- _Extracted entries_

##############################

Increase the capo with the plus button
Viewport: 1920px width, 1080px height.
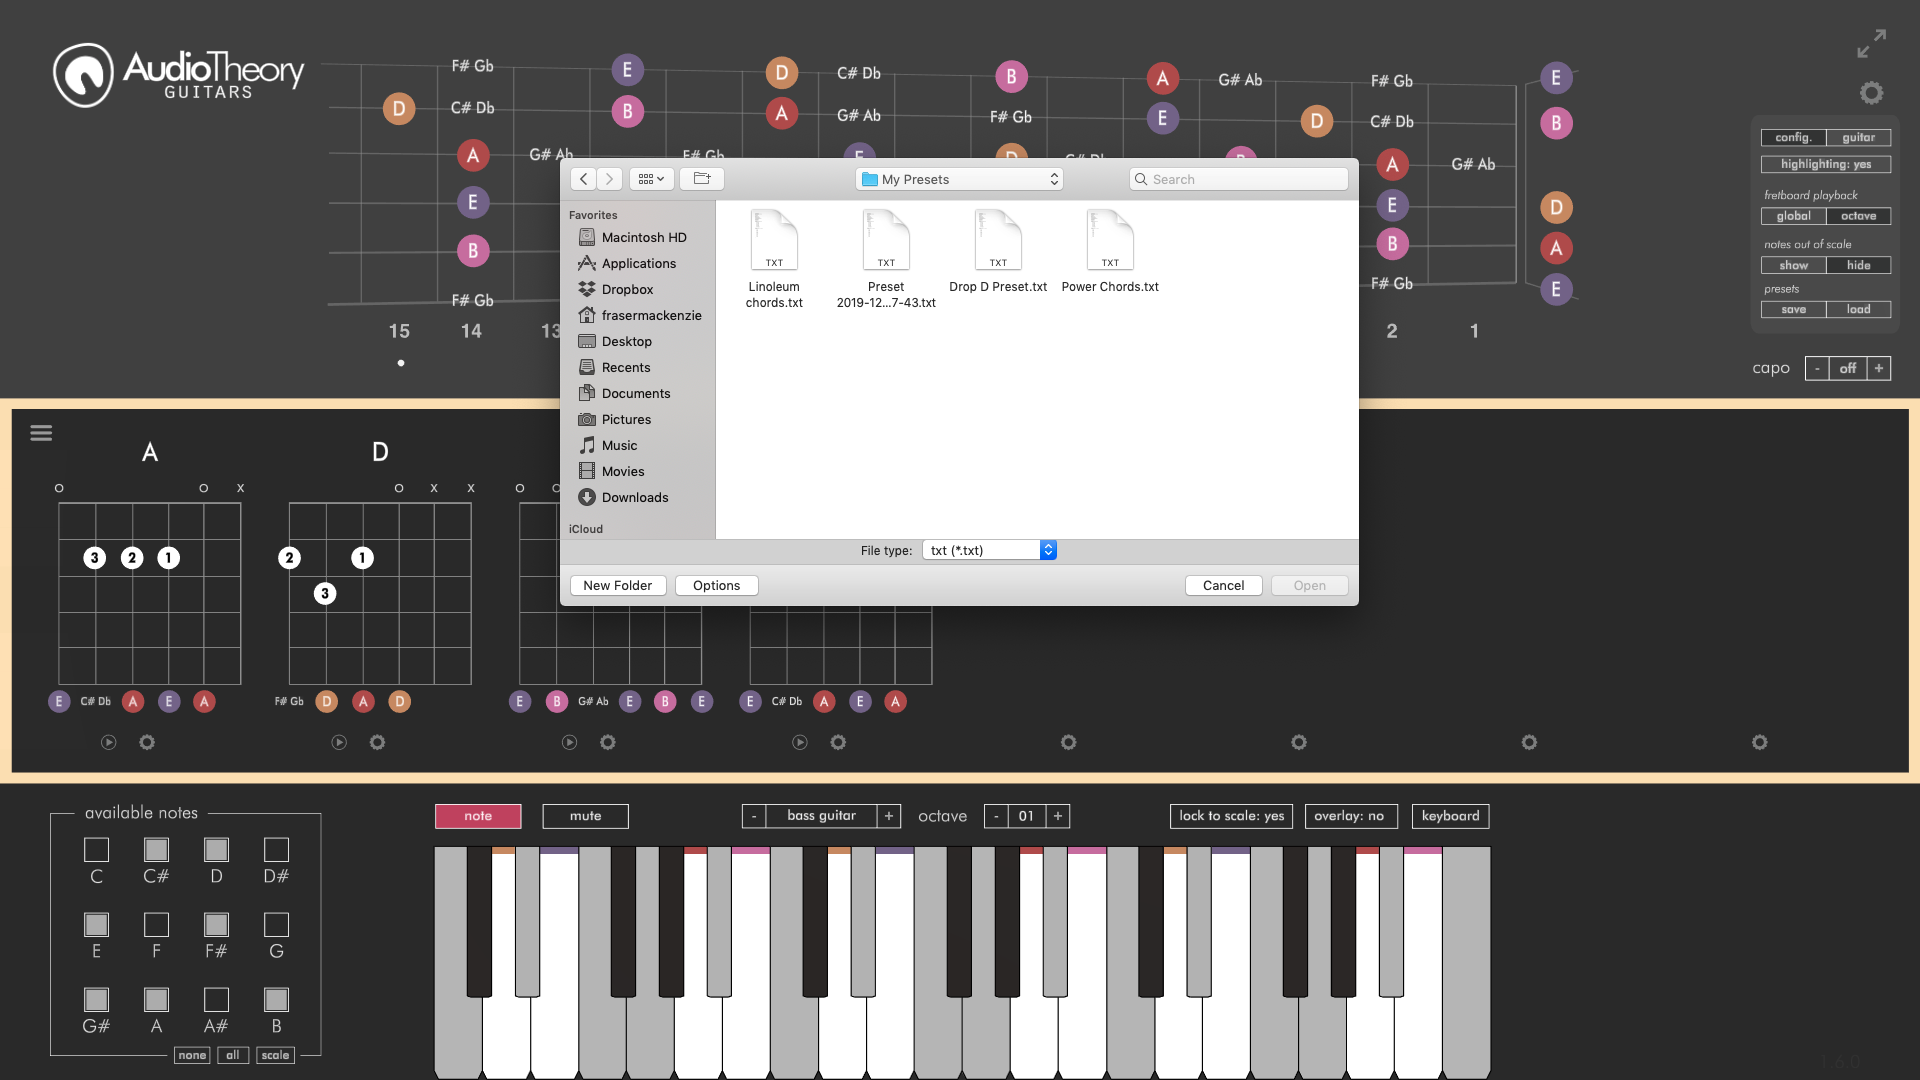point(1879,369)
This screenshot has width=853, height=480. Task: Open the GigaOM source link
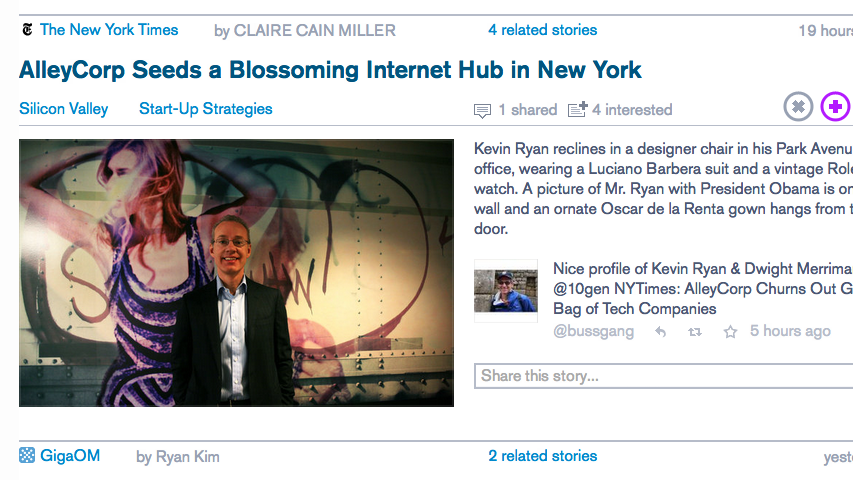(70, 456)
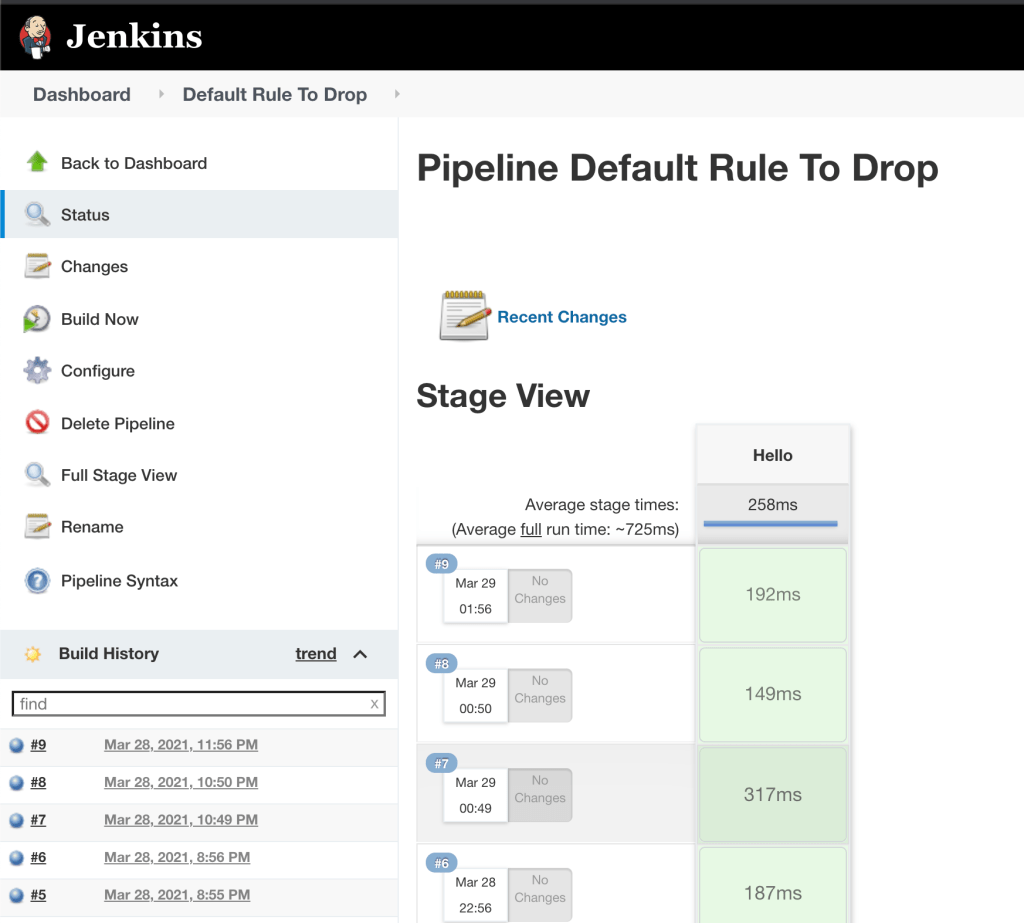The image size is (1024, 923).
Task: Clear the find field with the x
Action: coord(374,704)
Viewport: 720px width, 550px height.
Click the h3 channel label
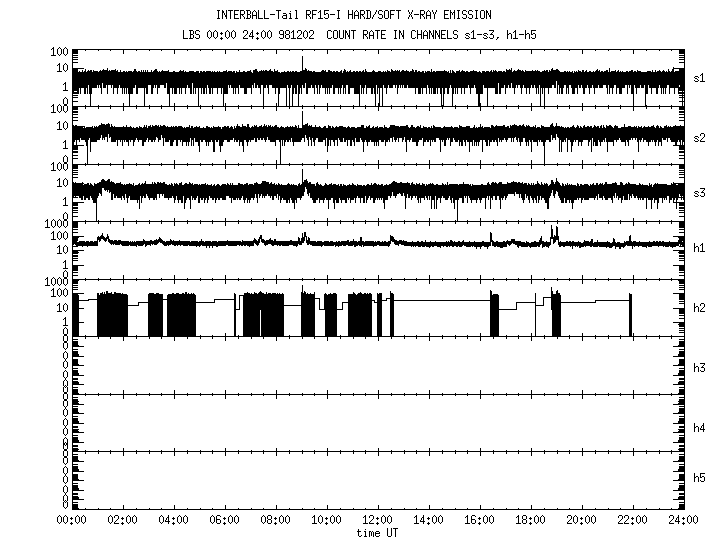699,368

##############################

- _What the exercise asks_
All records must be output exactly as they are, except for the pictures, which are left out.

- _Finished task_
Increase the capo with the plus button
Viewport: 1920px width, 1080px height.
point(1879,369)
This screenshot has width=853, height=480. Task: Open the GigaOM source link
(70, 456)
The image size is (1024, 923).
Task: Clear the find field with the x
Action: coord(374,704)
Viewport: 720px width, 550px height.
Click the h3 channel label
699,368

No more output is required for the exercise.